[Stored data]
--

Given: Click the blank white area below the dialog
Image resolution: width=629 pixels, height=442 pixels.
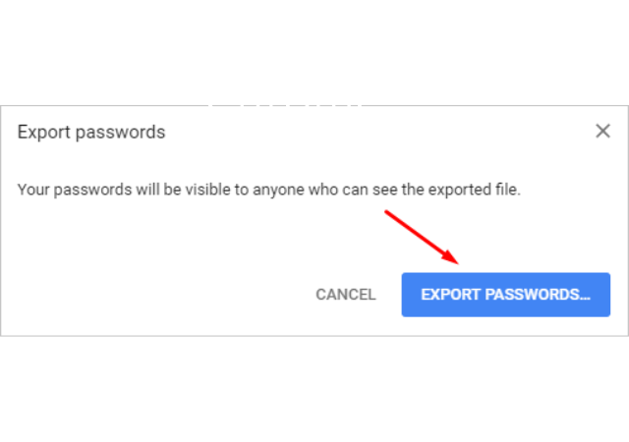Looking at the screenshot, I should (x=315, y=389).
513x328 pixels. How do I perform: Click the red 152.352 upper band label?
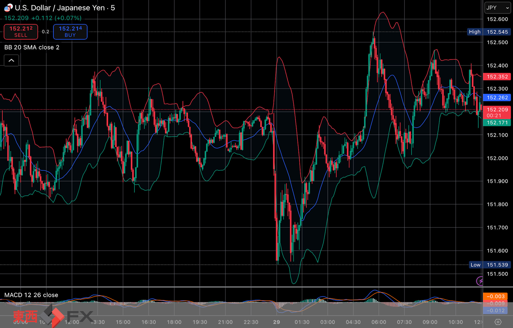[497, 77]
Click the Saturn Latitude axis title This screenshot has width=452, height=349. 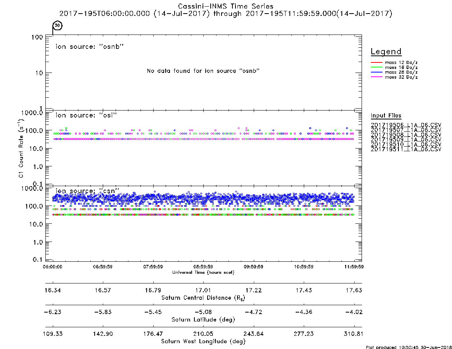[203, 320]
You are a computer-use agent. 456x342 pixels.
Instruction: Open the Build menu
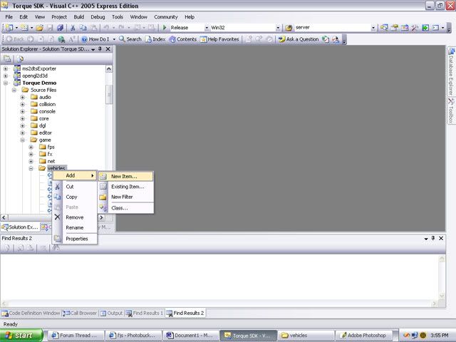pyautogui.click(x=78, y=16)
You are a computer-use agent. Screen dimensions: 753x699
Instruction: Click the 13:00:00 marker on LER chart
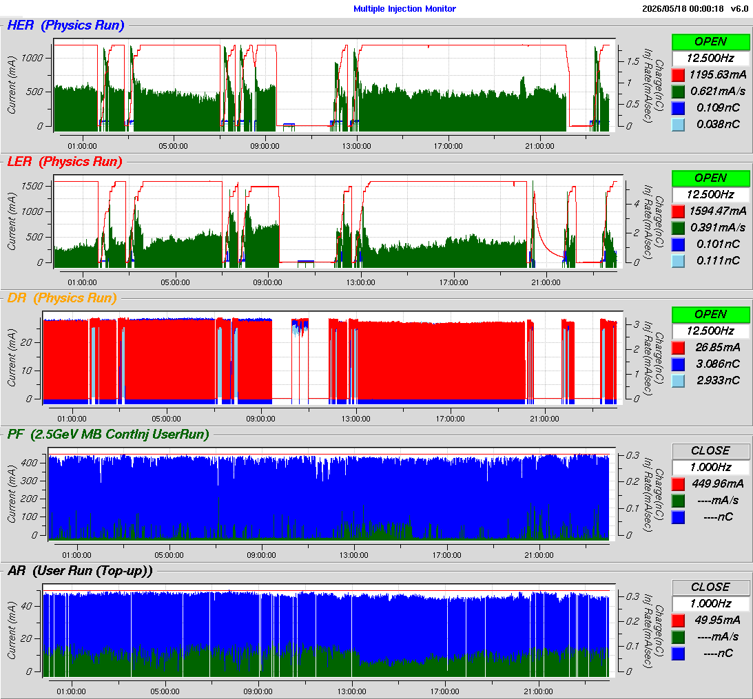pos(360,282)
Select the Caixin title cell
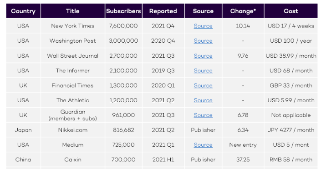321x169 pixels. pos(73,159)
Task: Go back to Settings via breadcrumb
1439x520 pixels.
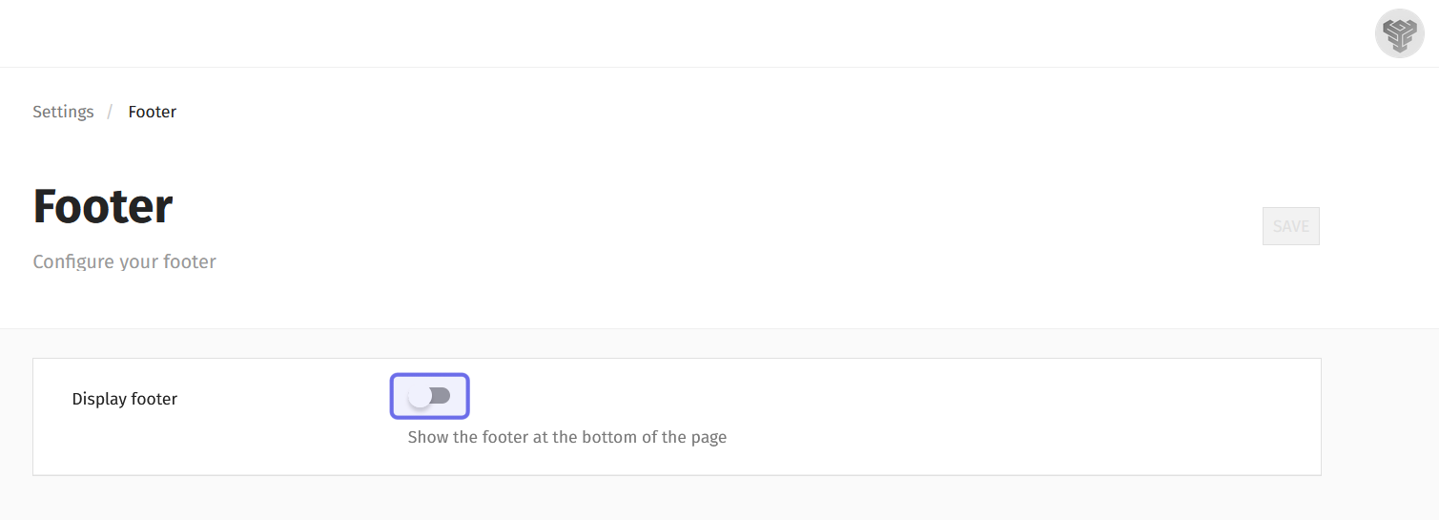Action: [x=63, y=112]
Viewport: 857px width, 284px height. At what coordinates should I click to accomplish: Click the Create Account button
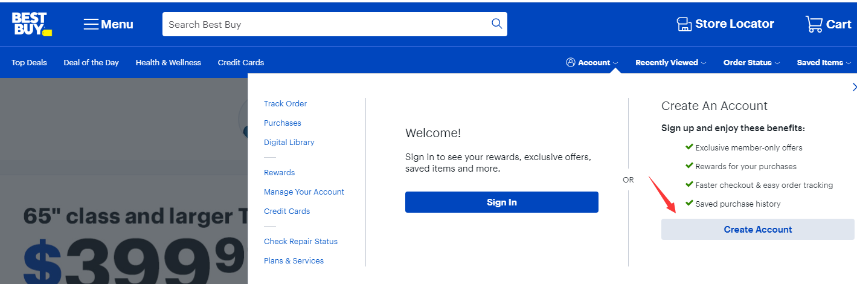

--

• _Task details_
Please transcribe word for word the lines from the one bearing "1439x520 pixels." through the last line of the records above, omitting the pictures.

• _Task answer_
1439x520 pixels.
Action: [x=63, y=112]
Viewport: 857px width, 284px height. At what coordinates should I click to accomplish: Click the Create Account button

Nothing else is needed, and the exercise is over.